Cost, Time and Scope: Pick two.  This is the typical balance that a product manager constantly has to deal with.  The iron triangle of managing projects.  

Time and cost are almost always fixed.  

Most of the time, when you are building software, you have some date that is out there you need to hit.  It may be a conference, sales commitment, training cycles, or corporate goals.  Schedule is almost always fixed. There may be some flexibility on schedule at the beginning of the project, but often, once the first schedule is told to someone outside of the dev team, that pretty much sets it in stone.

With cost, most often this is the amount of dev resources you have.  Most often, your dev resources are fixed.  Larger companies can move resources around teams, but that heavily effects other roadmaps.   Also, it takes too long to hire for a tactical project.  Cost just doesn't change. 

That leaves scope.  Scope is the most important part of the iron triangle.  This is the part of the equation a Product Manager thrives in.  Setting priorities and knowing what needs to get released to best address the market is key.  

Quickly figure out the schedule and the amount of dev throughput you have.  Then spend your time on scope.  

Execution is the key

Being a product manager, or an entrepreneur, it is sometimes hard to come up with an idea, but most often, it isn't a lack of ideas that causes issues with growth and momentum.  You can have a ton of ideas but still have a business not being able to address market needs.  Why is your competitor continuing to beat you?

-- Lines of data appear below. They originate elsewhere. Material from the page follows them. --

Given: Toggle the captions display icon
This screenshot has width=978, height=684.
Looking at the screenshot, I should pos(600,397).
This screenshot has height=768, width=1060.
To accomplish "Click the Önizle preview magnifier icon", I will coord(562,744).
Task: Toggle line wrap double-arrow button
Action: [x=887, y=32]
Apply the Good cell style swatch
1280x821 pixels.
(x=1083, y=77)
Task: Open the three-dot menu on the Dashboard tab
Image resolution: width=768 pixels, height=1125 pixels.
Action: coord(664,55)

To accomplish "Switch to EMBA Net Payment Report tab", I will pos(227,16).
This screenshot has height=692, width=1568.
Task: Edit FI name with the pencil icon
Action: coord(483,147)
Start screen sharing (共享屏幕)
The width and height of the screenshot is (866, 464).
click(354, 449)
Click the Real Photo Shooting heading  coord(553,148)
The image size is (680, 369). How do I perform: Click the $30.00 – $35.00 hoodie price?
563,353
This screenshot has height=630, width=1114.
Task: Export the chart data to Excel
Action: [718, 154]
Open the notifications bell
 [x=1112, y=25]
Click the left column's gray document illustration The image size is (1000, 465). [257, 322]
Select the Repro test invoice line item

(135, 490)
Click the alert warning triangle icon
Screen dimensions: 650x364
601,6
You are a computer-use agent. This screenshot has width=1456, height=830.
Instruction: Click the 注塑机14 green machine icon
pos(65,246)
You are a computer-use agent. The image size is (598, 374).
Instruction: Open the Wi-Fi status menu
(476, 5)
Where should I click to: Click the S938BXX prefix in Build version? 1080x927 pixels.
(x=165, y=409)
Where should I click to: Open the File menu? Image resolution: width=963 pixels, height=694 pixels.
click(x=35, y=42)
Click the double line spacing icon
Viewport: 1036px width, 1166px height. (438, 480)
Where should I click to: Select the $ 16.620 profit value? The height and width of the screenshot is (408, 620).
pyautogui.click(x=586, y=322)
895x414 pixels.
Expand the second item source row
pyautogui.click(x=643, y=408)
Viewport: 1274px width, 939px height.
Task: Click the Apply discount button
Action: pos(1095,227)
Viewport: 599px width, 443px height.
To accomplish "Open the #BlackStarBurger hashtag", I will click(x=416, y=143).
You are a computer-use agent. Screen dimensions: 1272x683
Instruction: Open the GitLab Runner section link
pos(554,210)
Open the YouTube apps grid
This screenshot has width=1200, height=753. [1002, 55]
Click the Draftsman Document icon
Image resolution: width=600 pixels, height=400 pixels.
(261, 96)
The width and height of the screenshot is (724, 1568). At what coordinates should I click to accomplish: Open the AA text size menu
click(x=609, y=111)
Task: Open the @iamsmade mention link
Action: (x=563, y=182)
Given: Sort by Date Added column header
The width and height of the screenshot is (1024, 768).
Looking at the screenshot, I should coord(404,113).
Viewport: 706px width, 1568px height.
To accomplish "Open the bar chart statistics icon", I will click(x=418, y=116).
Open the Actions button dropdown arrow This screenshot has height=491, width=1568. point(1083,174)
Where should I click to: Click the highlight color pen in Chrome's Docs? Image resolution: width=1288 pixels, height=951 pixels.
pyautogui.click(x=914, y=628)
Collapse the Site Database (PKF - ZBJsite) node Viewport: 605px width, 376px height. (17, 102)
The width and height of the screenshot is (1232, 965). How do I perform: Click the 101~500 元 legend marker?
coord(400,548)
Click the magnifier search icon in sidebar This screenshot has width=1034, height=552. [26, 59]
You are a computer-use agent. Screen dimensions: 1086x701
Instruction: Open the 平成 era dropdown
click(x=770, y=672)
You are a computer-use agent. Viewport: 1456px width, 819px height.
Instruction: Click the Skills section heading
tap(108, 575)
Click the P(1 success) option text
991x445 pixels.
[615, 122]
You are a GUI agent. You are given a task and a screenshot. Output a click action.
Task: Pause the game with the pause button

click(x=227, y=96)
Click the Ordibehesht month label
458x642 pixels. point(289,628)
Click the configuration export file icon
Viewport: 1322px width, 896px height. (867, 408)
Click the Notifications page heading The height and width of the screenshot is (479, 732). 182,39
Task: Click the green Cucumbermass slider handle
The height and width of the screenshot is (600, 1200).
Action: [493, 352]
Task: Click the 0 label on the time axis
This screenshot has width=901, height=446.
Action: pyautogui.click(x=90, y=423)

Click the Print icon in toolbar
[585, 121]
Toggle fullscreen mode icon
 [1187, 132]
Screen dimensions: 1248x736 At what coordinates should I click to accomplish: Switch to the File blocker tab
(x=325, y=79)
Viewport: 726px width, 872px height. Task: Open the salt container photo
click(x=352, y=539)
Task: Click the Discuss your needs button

If you want to crush it, it comes down to execution.  Execution, seeing something from idea to launch, is the hard part.  Wether it is a startup, or a big company, execution is the key.  

Working with the dev team to work through a backlog in a efficient way.  Agile/Scrum development is a great step in that direction.  It also means giving your dev team focus.  Being clear, giving the team the big picture and keeping it simple are key to get your dev team momentum.   Engineers are all about execution.  Your job is to point them in the right direction and keeping the path clear for them.

It is more than working with a dev team.  Often, the biggest blocker to execution are the other people and teams around the organization.  Management, sales, marketing, services, ops and IT could all be blockers.  The biggest win for a product manager can be finding the path through the other parts of the organization.  Product launches can be easily stalled by others not sharing your common vision and having their own agenda.  Your job is to get this buy-in.  You need to be walking around talking with people and making sure they are onboard with your idea.  This is a part of the product management job that should be embraced, not shunned.  Your job is to get product to market and grow the business.  Getting the organization to execute is where you can get big wins. 

Ideas are easy to come by.  To crush it you need to be a master of execution.